**QUOTED TEXT**

#####

# brown algae



## kross (Jul 4, 2011)

I want to know how yo get rid of the brown algae in my 20 gallon long tank. I was told its normal, but how do I prevent the ugly stuff.


----------



## Fearmancer (Apr 24, 2011)

If its a new tank just wait. It will die off as your tank matures. Try feeding a little less in the mean time.


----------



## NeonShark666 (Dec 13, 2010)

Brown Algae in a SW tank is usually Diatoms. This is caused by too much light and/or too many nutrients (Phosphate, Nitrate, and Silicon). Reduce your light duration by 50% and make 20-30% water changes with clean, nutrient free water. Make these water changes every 5-7 days and see what happens. Keep lots of aeriation and filtration going to avoid Algae die off killing your fish. Test your tap water to see if it has nutrients in it. This is very common in the USA if you have Agricultural or Urban areas upstrem of you water source.


----------



## Copachick (Jun 7, 2011)

#####

**BRIEF 1**
Rewrite the brown algae thread from "I want to know" to "the mean time.", swapping "tank" for "aquarium".
**BRIEF 2**
Continue the brown algae thread, starting after its last line.

#####

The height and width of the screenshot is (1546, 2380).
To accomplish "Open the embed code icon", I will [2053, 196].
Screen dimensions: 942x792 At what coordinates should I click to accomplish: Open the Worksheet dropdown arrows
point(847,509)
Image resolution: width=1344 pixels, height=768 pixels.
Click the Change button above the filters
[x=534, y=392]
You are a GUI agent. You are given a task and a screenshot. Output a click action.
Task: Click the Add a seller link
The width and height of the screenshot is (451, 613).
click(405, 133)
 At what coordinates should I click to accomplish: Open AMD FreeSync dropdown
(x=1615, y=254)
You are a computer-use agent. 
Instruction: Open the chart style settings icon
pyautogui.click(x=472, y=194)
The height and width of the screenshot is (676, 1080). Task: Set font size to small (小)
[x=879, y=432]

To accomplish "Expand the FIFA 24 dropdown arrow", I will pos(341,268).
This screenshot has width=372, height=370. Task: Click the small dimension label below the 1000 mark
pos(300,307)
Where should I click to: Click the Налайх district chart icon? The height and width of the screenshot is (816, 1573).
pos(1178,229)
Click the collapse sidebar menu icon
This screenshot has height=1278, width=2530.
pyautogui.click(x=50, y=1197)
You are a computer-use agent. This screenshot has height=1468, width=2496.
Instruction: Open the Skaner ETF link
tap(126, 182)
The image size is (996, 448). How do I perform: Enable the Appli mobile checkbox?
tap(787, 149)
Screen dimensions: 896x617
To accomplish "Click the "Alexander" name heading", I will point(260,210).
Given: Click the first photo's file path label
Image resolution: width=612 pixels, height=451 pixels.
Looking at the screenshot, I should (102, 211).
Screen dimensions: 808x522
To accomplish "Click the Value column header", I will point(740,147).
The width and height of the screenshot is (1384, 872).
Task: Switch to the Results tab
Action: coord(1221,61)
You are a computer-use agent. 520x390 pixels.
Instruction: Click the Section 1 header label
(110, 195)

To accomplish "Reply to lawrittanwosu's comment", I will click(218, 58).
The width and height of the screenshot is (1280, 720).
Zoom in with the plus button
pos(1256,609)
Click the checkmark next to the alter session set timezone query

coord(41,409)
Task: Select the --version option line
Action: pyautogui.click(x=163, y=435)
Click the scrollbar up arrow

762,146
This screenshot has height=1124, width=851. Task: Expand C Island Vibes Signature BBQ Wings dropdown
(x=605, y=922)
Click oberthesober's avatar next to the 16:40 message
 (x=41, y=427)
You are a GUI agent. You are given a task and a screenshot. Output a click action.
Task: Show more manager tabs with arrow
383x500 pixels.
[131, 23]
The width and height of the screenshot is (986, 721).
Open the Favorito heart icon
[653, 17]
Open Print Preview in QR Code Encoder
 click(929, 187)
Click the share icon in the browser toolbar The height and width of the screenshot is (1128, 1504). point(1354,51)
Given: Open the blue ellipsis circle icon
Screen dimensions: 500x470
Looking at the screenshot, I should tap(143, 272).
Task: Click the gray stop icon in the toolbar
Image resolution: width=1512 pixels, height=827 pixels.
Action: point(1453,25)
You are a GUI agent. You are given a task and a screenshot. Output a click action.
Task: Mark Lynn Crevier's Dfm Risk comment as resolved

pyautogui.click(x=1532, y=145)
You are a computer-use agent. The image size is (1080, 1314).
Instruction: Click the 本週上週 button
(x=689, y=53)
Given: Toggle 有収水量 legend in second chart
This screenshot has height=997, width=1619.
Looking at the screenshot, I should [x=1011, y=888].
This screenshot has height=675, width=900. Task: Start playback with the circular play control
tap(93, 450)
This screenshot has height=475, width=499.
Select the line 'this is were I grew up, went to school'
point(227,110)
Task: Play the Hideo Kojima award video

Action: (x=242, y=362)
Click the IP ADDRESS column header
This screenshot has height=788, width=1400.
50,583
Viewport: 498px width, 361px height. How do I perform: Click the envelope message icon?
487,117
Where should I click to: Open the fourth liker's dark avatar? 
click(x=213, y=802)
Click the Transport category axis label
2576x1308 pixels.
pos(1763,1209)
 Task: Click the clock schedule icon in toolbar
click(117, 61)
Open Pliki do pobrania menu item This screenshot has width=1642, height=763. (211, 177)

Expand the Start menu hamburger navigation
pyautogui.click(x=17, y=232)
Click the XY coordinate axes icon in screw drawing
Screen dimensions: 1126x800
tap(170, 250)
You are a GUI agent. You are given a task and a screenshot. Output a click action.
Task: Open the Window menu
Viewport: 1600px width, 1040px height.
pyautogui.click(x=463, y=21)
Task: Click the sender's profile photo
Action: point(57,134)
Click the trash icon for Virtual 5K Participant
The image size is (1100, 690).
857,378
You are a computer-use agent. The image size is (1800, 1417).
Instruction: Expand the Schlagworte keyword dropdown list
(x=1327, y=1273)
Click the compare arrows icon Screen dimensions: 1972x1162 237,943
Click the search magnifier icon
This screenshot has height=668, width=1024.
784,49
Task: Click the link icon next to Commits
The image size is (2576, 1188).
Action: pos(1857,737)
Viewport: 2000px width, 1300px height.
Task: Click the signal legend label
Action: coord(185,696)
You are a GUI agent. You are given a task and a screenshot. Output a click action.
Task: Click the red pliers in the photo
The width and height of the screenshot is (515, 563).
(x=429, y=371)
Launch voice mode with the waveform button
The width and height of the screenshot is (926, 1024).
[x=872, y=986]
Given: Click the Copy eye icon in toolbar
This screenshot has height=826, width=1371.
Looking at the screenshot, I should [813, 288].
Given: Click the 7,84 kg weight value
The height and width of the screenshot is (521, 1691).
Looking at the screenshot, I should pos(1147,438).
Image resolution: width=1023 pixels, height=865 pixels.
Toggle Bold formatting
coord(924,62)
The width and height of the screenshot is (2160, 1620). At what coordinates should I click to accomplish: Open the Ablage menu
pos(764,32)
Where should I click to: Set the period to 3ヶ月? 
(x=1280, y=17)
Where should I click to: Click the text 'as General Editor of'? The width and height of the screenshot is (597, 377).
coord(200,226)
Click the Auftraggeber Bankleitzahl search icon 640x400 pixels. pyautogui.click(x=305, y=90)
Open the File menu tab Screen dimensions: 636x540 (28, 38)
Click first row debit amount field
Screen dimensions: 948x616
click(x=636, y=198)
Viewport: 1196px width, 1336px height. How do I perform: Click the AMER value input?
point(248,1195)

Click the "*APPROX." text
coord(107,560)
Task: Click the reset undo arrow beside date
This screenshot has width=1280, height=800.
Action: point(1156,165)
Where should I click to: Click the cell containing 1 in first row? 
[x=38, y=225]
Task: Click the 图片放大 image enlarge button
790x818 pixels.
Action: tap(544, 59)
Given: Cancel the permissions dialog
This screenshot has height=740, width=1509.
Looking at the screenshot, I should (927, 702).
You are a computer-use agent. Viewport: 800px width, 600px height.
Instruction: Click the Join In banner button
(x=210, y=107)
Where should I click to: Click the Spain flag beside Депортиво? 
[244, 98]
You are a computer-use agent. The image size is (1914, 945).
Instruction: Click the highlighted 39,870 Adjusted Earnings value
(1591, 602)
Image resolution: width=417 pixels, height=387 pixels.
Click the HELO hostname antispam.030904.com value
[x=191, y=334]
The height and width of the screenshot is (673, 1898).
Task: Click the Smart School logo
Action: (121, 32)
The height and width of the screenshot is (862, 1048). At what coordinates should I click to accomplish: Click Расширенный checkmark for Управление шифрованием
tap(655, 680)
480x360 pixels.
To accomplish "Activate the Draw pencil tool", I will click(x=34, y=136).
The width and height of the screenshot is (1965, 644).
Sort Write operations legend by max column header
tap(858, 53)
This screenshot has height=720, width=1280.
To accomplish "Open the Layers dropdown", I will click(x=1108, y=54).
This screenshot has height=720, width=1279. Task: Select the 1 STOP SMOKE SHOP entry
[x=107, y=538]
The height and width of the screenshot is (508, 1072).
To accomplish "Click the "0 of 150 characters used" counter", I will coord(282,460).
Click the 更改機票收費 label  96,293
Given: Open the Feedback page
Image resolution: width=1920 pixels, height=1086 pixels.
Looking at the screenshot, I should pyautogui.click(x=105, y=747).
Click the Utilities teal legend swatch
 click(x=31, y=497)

#####

**EXERCISE RESULT 1**
I want to know how yo get rid of the brown algae in my 20 gallon long aquarium. I was told its normal, but how do I prevent the ugly stuff.


----------



## Fearmancer (Apr 24, 2011)

If its a new aquarium just wait. It will die off as your aquarium matures. Try feeding a little less in the mean time.

**EXERCISE RESULT 2**
Try purchasing some Otos. We were told when we had our huge brown algae outbreak that they are one of the best to keep it under control. We did alot to keep it from spreading but it didnt work, and let me tell you those little guys do a great job. Also, try keeping your lights off longer. Algae likes alot of light. Not sure how long you keep your lights on, but We use to do 12 hours on,and 12 off. Now we dont turn them on until we get home from work in the evening when its dinner time. then we turn them off before we go to bed. As long as there is some ambient light in the room they dont really care if their light is on. Its more for our enjoyment then theirs


----------



## NoMoreToys (Mar 21, 2011)

Ditto on the Ottos. Wipes out my brown problems. Got two in a 30g.


----------



## Sweetgreenleaf1369 (Jun 24, 2011)

I was told earlier algae is like a plant that needs light and nutrition to grow. cut back on these and you should see it go away....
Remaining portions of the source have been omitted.